(Page and screen pointing data)
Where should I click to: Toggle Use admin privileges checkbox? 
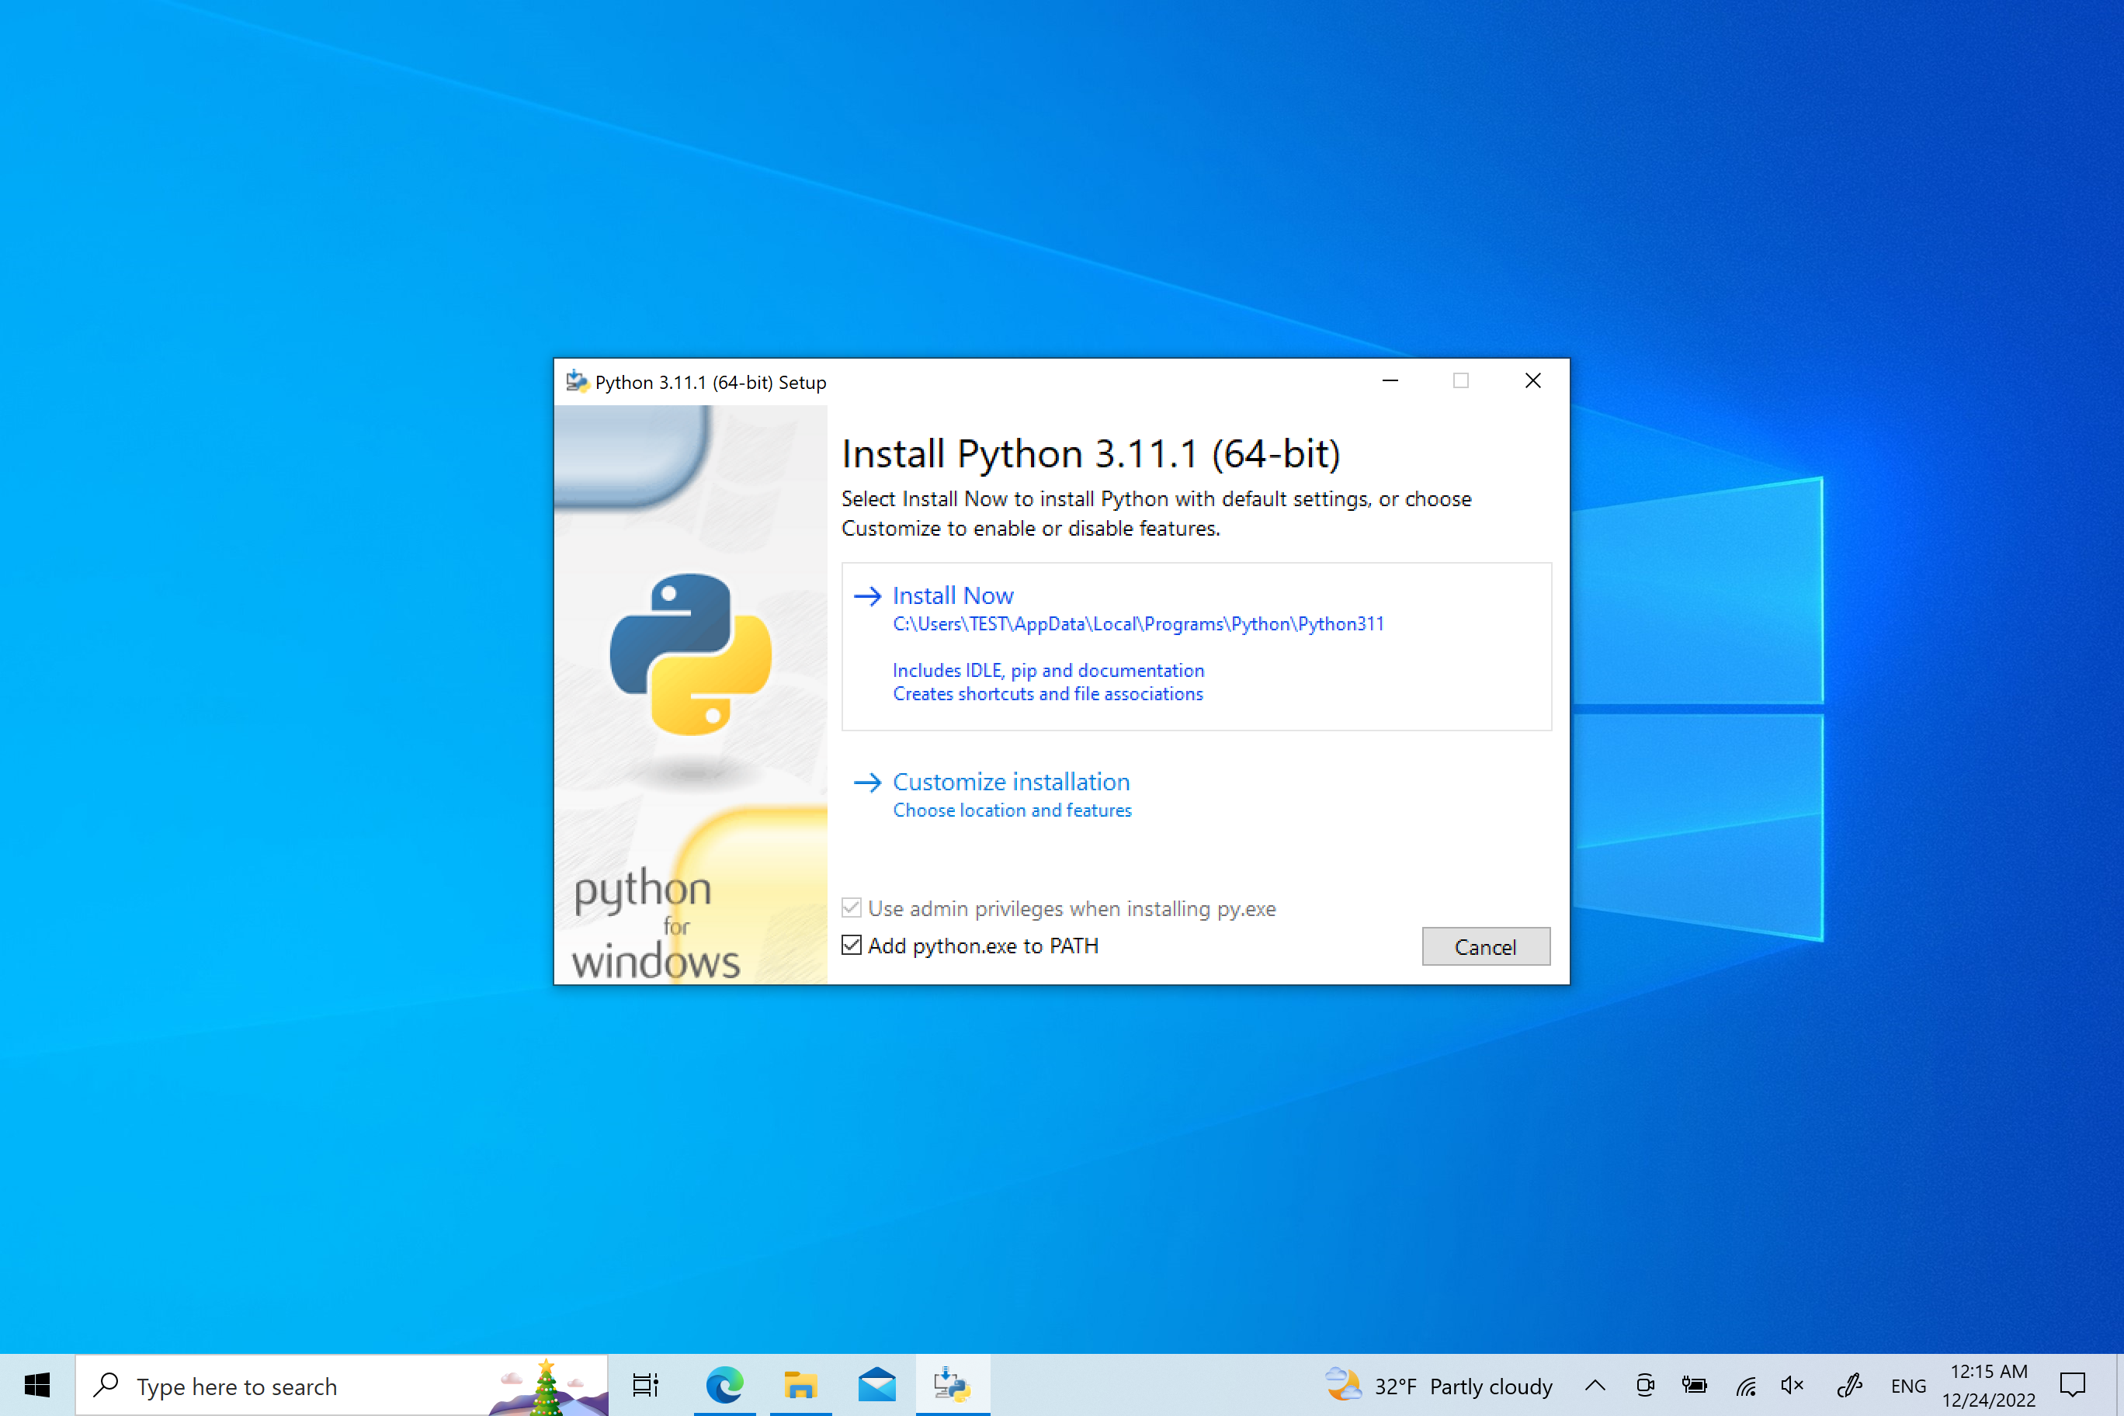point(852,908)
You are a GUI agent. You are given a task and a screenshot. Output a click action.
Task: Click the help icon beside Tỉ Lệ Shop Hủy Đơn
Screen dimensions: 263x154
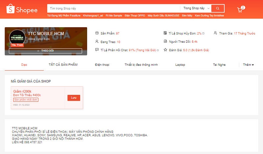click(203, 33)
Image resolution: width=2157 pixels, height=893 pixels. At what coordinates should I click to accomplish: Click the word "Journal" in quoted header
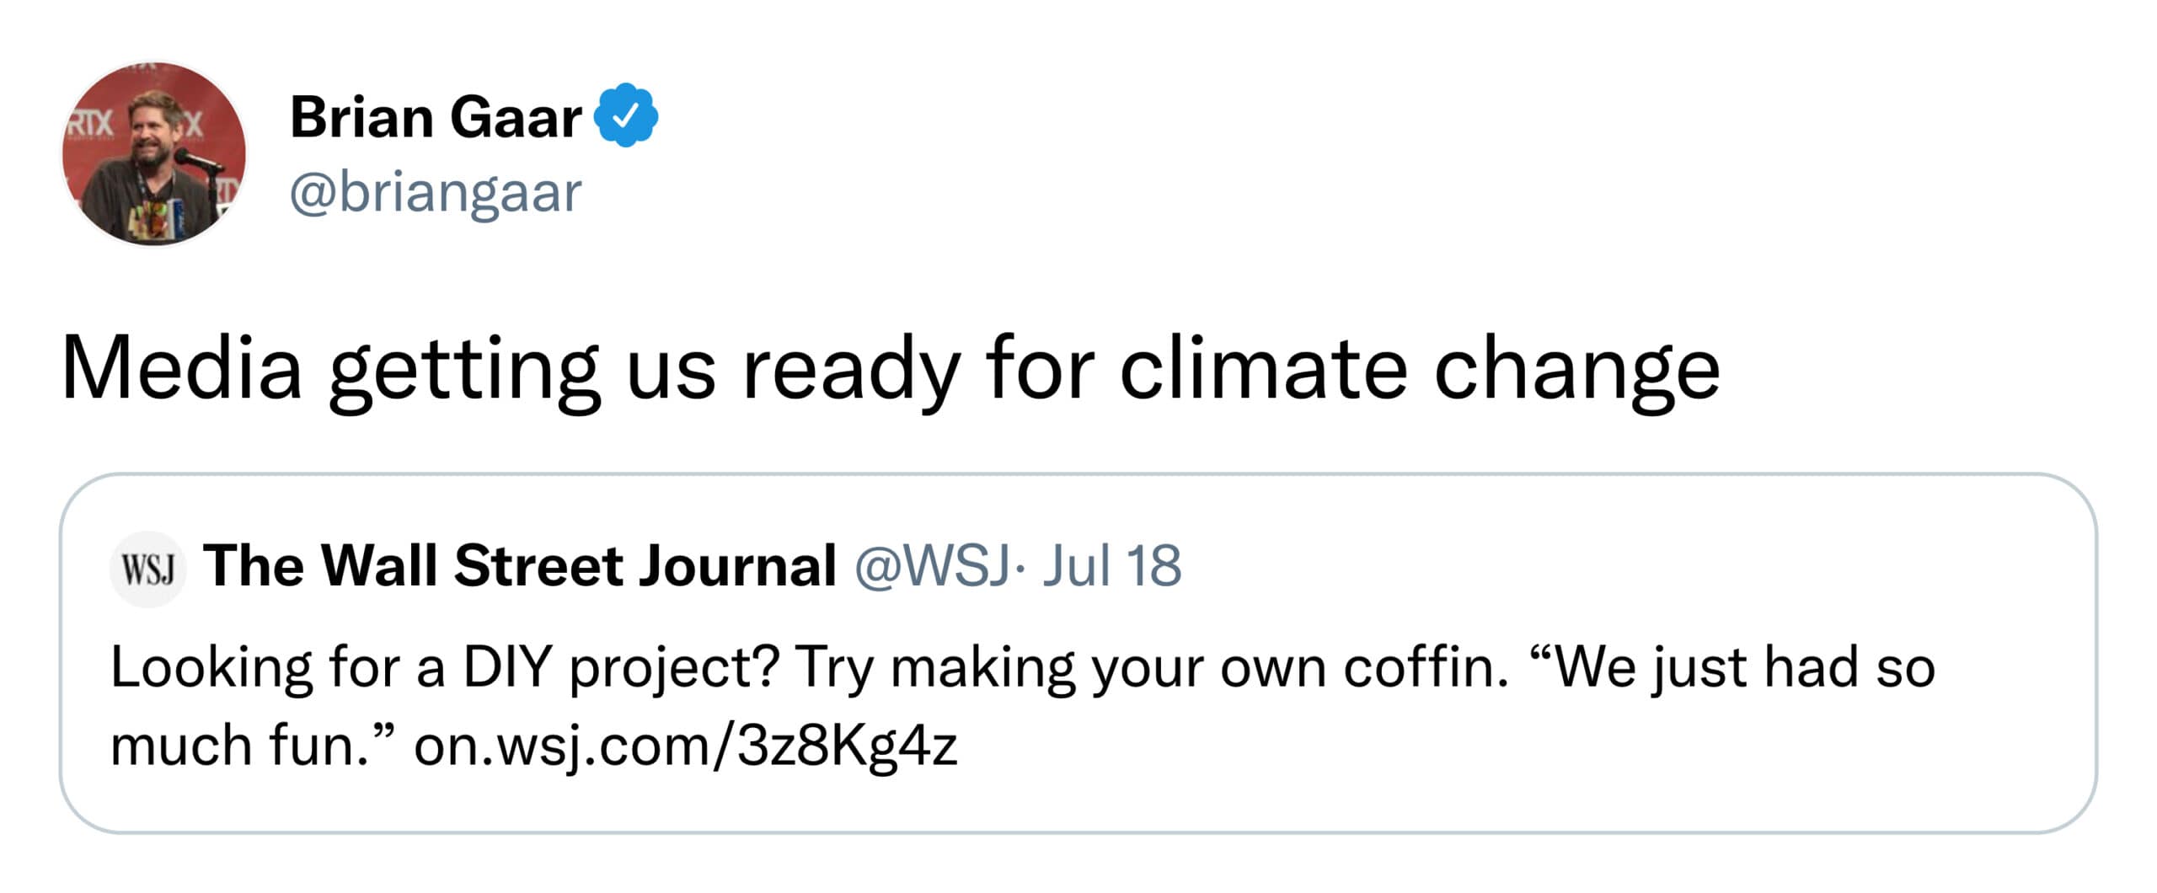pos(737,565)
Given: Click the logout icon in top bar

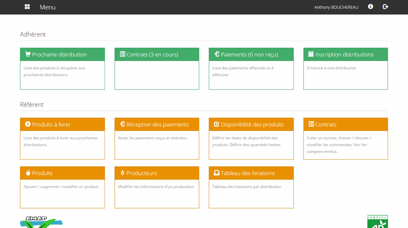Looking at the screenshot, I should 386,7.
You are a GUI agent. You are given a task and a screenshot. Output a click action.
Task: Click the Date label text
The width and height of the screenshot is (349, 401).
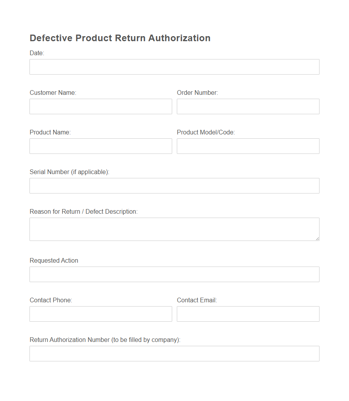36,53
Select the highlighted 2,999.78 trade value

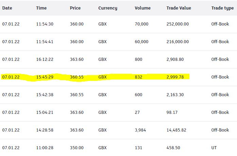point(175,77)
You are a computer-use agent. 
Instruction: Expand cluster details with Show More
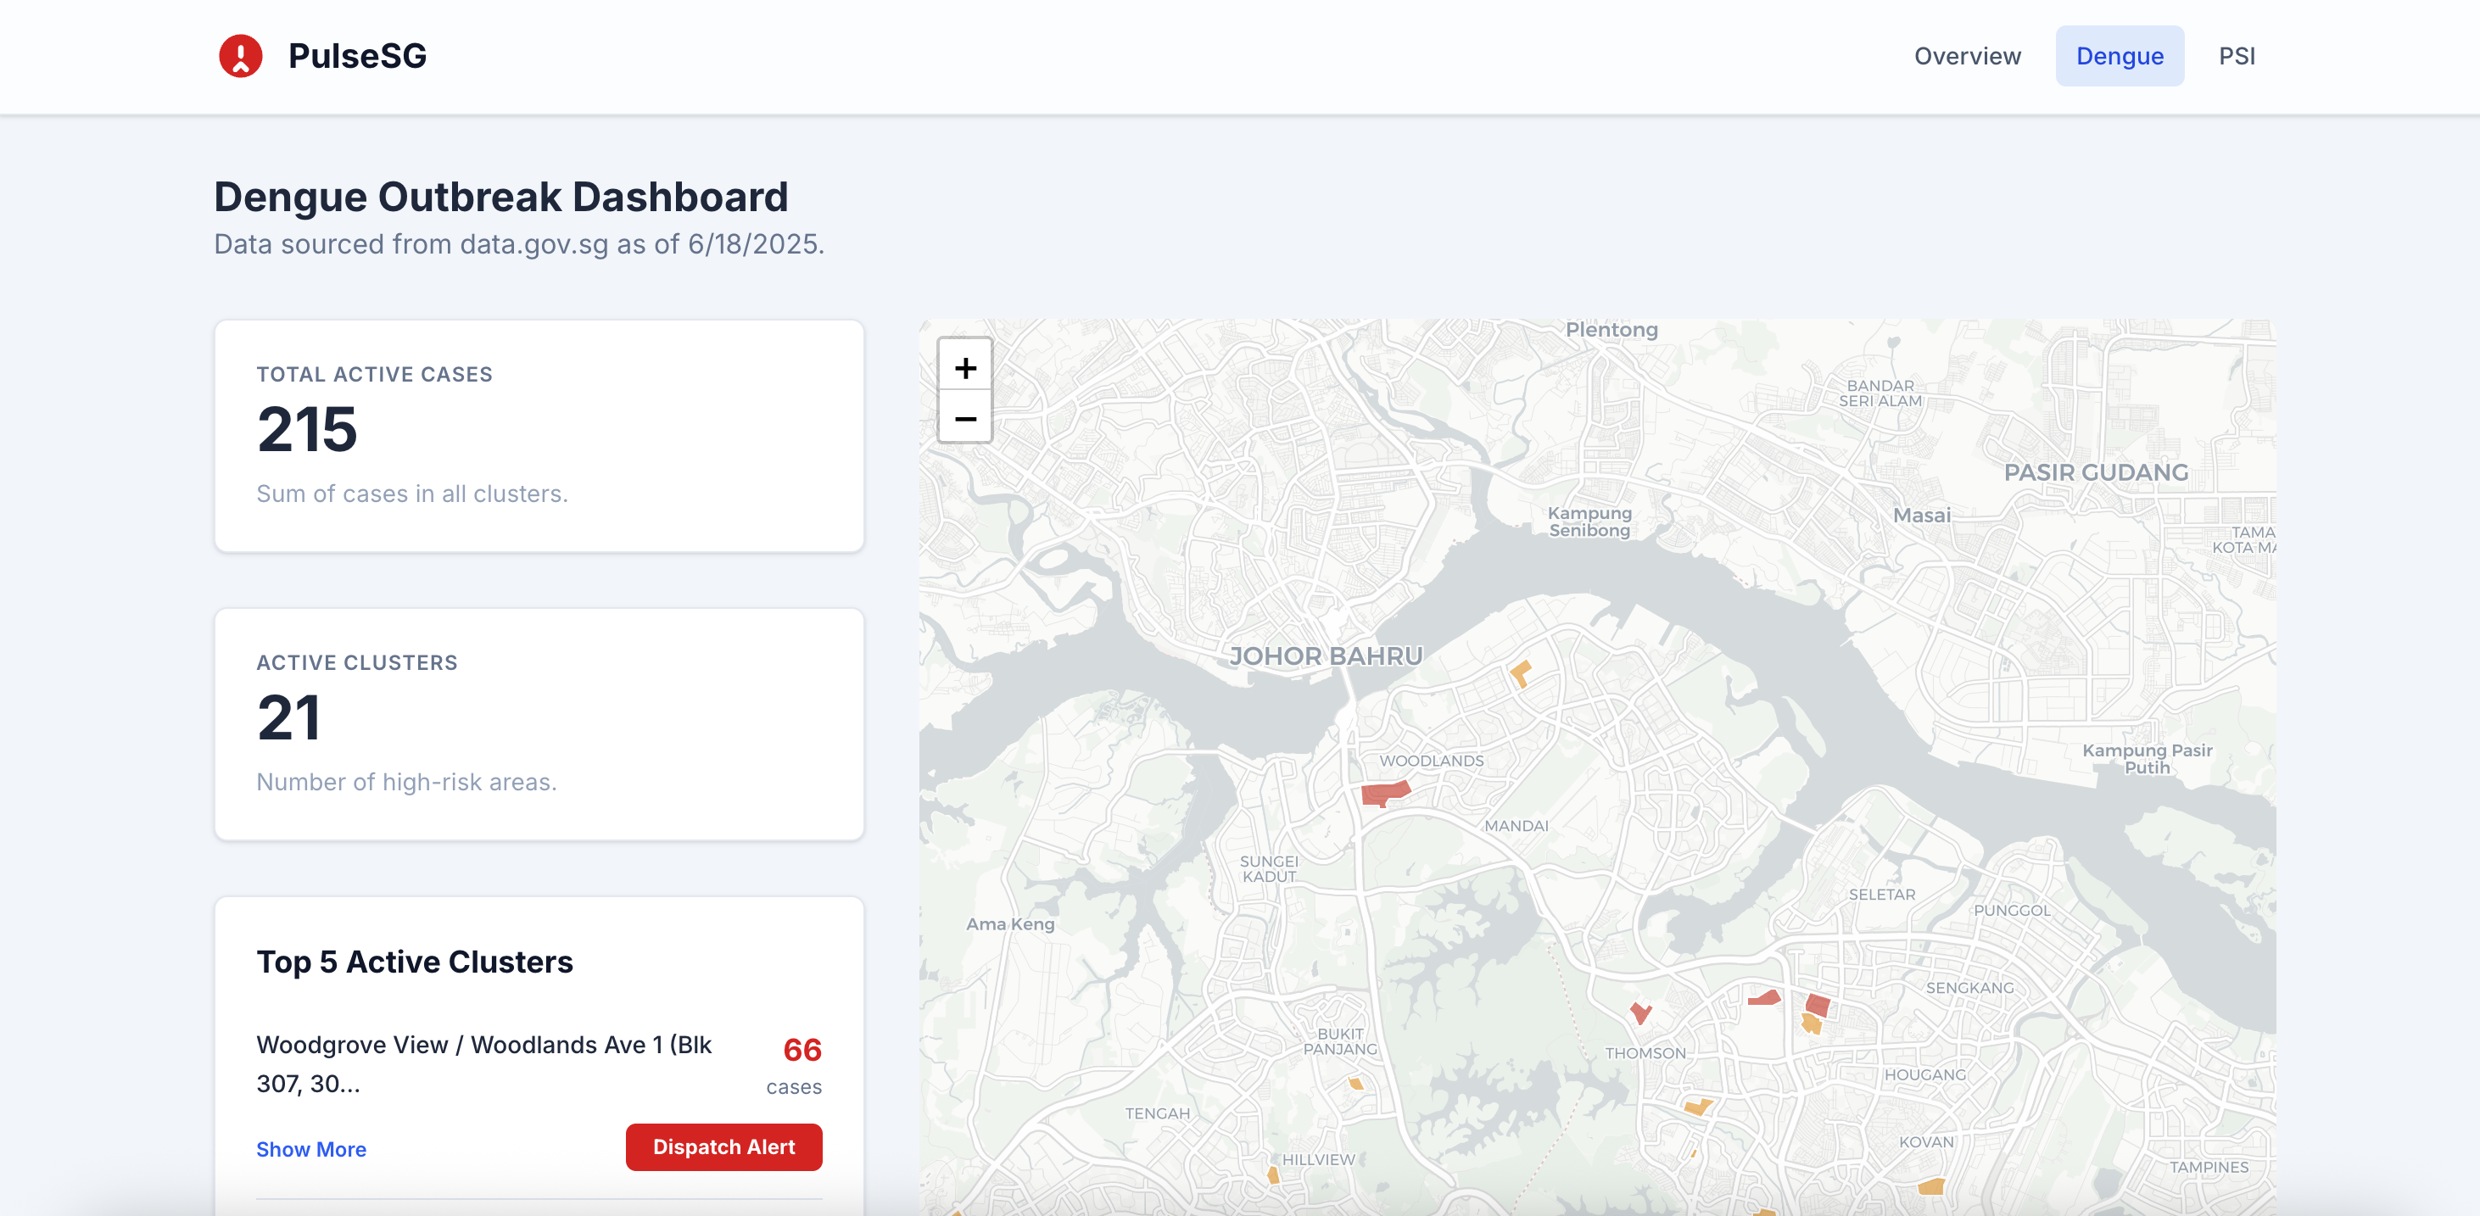[x=311, y=1149]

#### [What the task asks]
Can you copy every entry above word for word, leaving out the pictures?

#### [Response]
Where should I click to: Toggle Use admin privileges checkbox? 
point(852,908)
You are a GUI agent. You are given a task and a screenshot. Output a click action.
Task: Click the help icon beside Tỉ Lệ Shop Hủy Đơn
Screen dimensions: 263x154
click(203, 33)
Image resolution: width=2157 pixels, height=893 pixels. At what coordinates should I click to accomplish: Click the word "Journal" in quoted header
pos(737,565)
Given: Click the logout icon in top bar

Looking at the screenshot, I should 386,7.
You are a GUI agent. You are given a task and a screenshot. Output a click action.
Task: Click the Date label text
The width and height of the screenshot is (349, 401).
36,53
Select the highlighted 2,999.78 trade value

point(175,77)
You are a computer-use agent. 
Instruction: Expand cluster details with Show More
[x=311, y=1149]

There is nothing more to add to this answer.